- Died: c. 1508 Kabul, Afghanistan
- Spouse: Babur ​(m. 1507)​
- Issue: Masuma Sultan Begum
- House: Timurid (by birth)
- Father: Sultan Ahmed Mirza
- Mother: Habiba Sultan Begum
- Religion: Islam

= Masuma Sultan Begum =

Masuma Sultan Begum (d. c. 1508) was the Queen consort of Ferghana Valley and Samarkand as the fourth wife of Emperor Babur, the founder of the Mughal Empire and the first Mughal emperor.

Masuma was a first cousin of her husband and a Timurid princess by birth. She was the fifth and youngest daughter of Babur's paternal uncle, Sultan Ahmed Mirza, the King of Samarkand and Bukhara.

==Family and lineage==
Masuma Sultan Begum was born a Timurid princess as the fifth and youngest daughter of Sultan Ahmed Mirza, the King of Samarkand and Bukhara, and his fifth wife Habiba Sultan Begum, niece of Sultan Husain Aghun. She had four elder half-sisters, among whom one, Aisha Begum, was a former wife of her husband Babur, and two more became her sisters-in-law.

She was the step-daughter of Mihr Nigar Khanum, sister of Babur's mother Qutlugh Nigar Khanum. She was also the half sister of Aisha Begum, the first wife of Babur, whom he later divorced, under the influence of their eldest sister Rabia Sultan Begum.

Her father was the eldest son and successor of Abu Sa'id Mirza, the Emperor of the Timurid Empire. Masuma's paternal uncles included Umar Sheikh Mirza, the ruler of Ferghana Valley, who later became her father-in-law as well while her first cousins included her future husband, Babur, and his elder sister, Khanzada Begum.

==Marriage==
Following Babur's loss of Samarkand and Andijan, Habiba Sultan Begum, Masuma'a mother, brought Masuma to Herat. One day when Babur was visiting an elder relative on his expedition to Khosran, Masuma came there with her mother.
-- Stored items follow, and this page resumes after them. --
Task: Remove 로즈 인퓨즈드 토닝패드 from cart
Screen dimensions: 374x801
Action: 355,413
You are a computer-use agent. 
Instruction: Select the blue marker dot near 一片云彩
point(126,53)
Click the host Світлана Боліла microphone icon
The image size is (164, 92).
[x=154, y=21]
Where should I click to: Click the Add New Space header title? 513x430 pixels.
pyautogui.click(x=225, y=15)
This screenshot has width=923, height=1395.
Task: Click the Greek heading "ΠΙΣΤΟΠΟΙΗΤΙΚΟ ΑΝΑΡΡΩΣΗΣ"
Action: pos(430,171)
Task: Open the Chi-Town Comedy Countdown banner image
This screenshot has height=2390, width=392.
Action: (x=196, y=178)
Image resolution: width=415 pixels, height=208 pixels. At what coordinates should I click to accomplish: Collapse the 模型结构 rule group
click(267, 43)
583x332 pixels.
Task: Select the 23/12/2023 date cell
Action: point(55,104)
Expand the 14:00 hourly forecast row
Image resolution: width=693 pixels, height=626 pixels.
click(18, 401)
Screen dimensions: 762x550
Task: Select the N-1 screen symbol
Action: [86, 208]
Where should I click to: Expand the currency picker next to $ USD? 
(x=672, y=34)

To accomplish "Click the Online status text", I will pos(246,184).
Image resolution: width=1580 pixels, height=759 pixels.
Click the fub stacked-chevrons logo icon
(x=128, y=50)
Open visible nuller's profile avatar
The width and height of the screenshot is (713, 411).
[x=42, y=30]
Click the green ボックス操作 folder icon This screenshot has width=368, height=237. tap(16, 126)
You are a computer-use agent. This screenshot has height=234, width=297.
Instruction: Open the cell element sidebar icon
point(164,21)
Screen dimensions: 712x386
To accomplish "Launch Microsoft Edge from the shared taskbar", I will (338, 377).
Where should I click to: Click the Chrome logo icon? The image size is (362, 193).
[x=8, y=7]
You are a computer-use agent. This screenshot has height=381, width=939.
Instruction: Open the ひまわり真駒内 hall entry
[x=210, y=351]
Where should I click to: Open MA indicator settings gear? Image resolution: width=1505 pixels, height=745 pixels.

Masuma fell in love with him. As Babur tells it, "At once I felt a rising in her great inclination towards me." Babur asked her hand in marriage. After an exchange of private messages, Babur's elder relative and Payanda Sultan Begum (wife of Sultan Husayn Mirza Bayqara) settled with Habiba Sultan Begum that the latter should bring her daughter to Kabul for Babur. Babur then moved to Kabul where he married her in 1507.

==Death==
A year after her marriage she gave birth to a girl, at the time of whose birth she was taken ill, and died. Her daughter was given her name.